Now, I wish I could tell you that I booked a tour package and boarded a plane for Italy so that I could bask in the presence of greatness, appreciating the brilliance of those Renaissance masters in person as in awe I walked the halls lost in wonder. Unfortunately, such a trip was outside my grasp. So I did the next best thing, which was to search for imagines and articles, and interview people who did have the opportunity to see the great works for themselves.

There were so many sites to see in Rome in 1503 and tourism, pilgrimages for those with a purely religious motivation, was an important part of the city’s economy. The first issue was to narrow down the attractions to only the most significant few – which was no easy task! Outdoors, Florentina, Madelena, and the children explore the old Roman Forum, the Colosseum, the Church of Quo Vadis, and the Piazza Navona. (The Pantheon warrants a more dramatic visitation). But it is Vatican art that receives the center place in their holiday.

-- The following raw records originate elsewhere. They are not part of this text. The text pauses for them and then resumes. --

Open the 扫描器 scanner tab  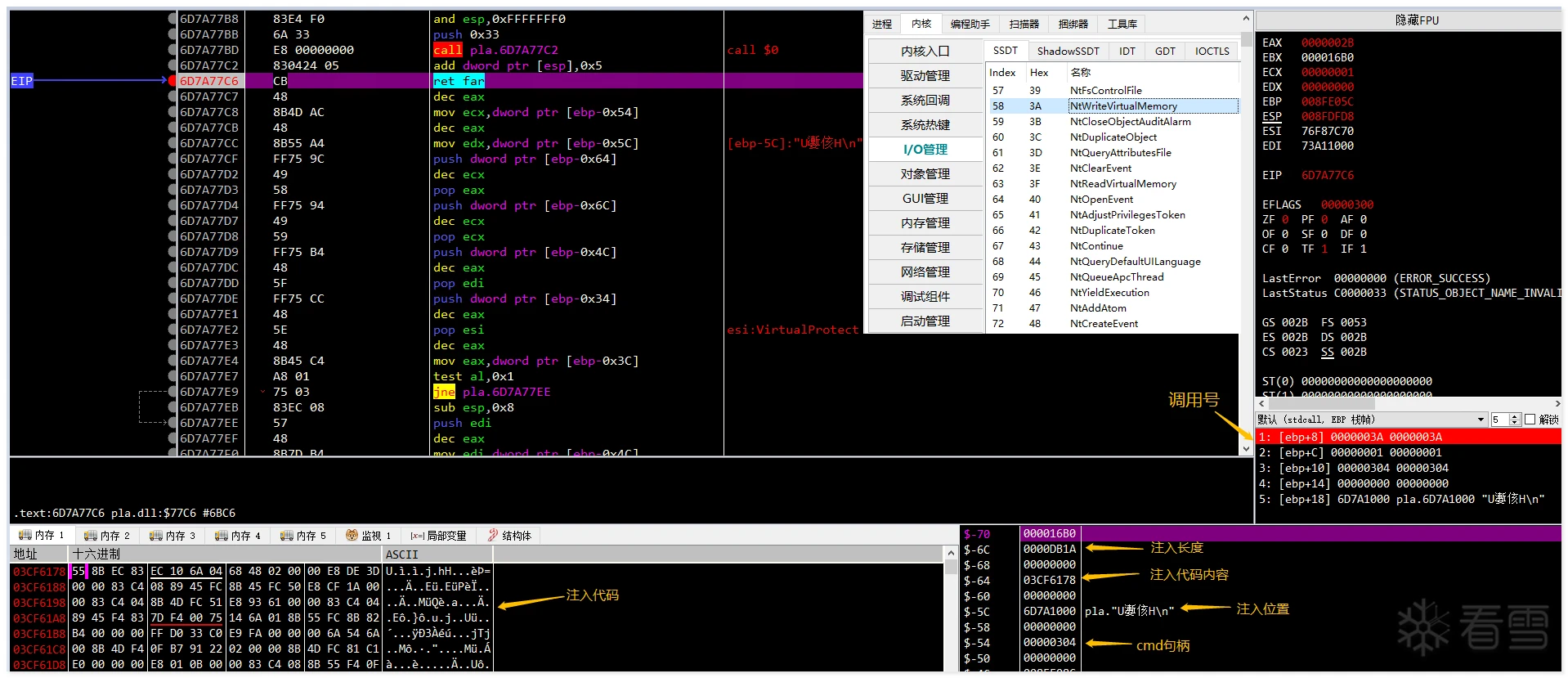pyautogui.click(x=1024, y=25)
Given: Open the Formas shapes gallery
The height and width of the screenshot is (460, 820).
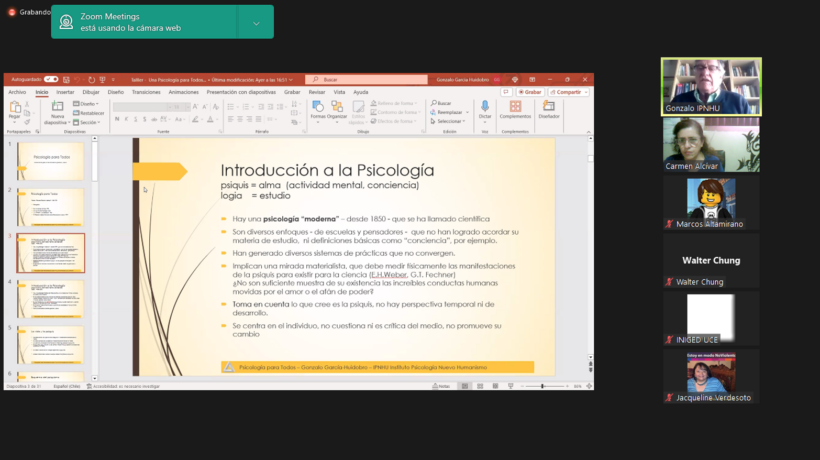Looking at the screenshot, I should (x=318, y=107).
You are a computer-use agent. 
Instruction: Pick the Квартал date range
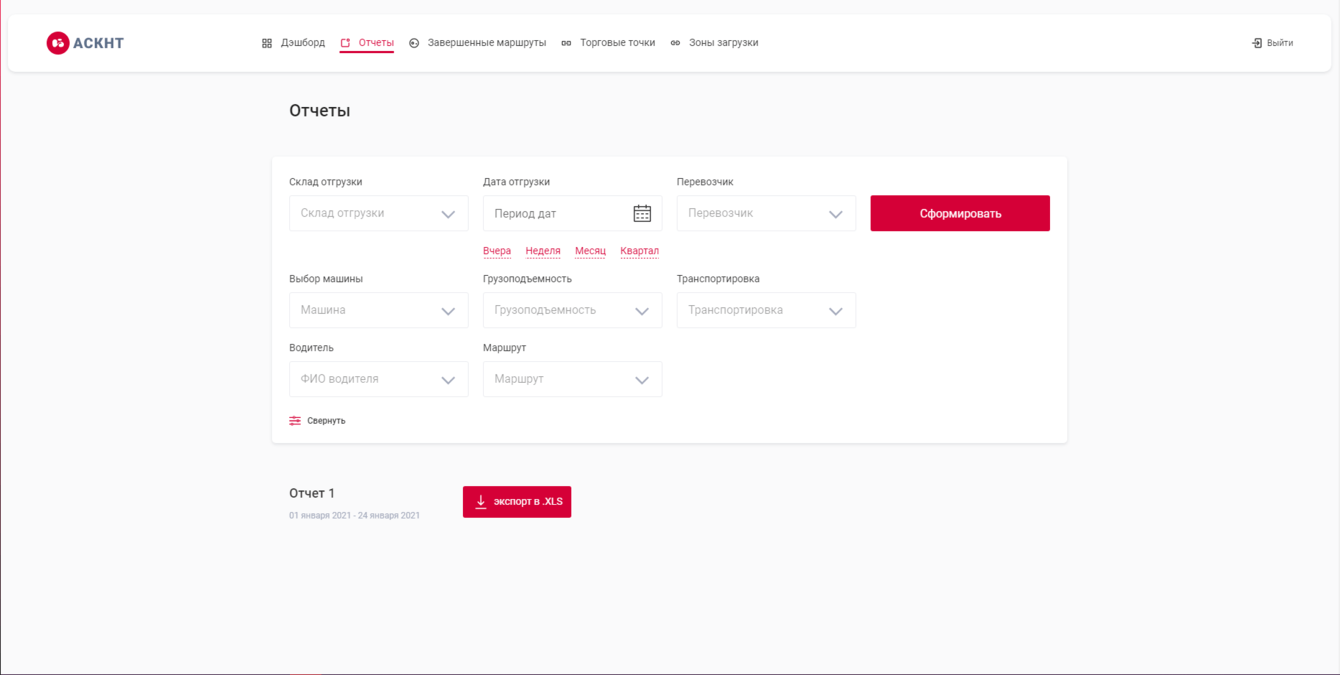click(x=639, y=250)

Alessandro joins the women and children as they tour St. Peter’s Basilica and the Sistine Chapel, but what they see is not exactly what a visitor would see today. In 1503 Michelangelo had not yet painted the famous ceiling of the extraordinary chapel; instead, overhead was a canopy of stars on a blue background. The cycles of paintings, The Life of Moses and The Life of Christ produced by the notable masters Domenico Ghirlandaio, Sandro Botticelli, Pietro Perugino, Cosimo Roselli and their workshops, were there at the time to be marveled. But I discovered so many interesting facts in my research for this book that I had not known, such as the building was constructed 40.9 meters (134 ft) long by 13.4 meters (44 ft) wide, which are the dimensions of the Temple of Solomon, as given in the Old Testament. Additionally, the Sistine Chapel has no exterior door and can only be accessed from the Papal Palace and St. Peter’s. And while I found this very curious, the scene I truly build the tour of Rome around was the viewing of the Pieta.

Today Michelangelo’s touching treasure is housed in St. Peter’s; when my character’s experienced it, the Pieta’s home was the Chapel of Santa Petronilla, a Roman mausoleum near the south transept of St. Peter’s. That chapel was torn down in a reconstruction project and is no longer there. I discovered a fascinating story behind the creation of the sculpture. Cardinal Jean de Bilhères engaged a promising young sculptor, twenty-three year old Michelangelo, to produce his funeral monument. He carved it from Carrara marble, a particular stone which the artist called the most perfect block he had ever encountered.

It was my intent to create a very touching, introspective scene as my characters noticed different things about the piece. I was very fortunate to come across a website that presented a 3-D replica of the Pieta which could be turned with the mouse to view all sides, allowing me to examine every detail; I had to go by the testimony of others and my imagination to create the “feel” of being in the room with a life-size representation of Mary holding the body of her crucified son.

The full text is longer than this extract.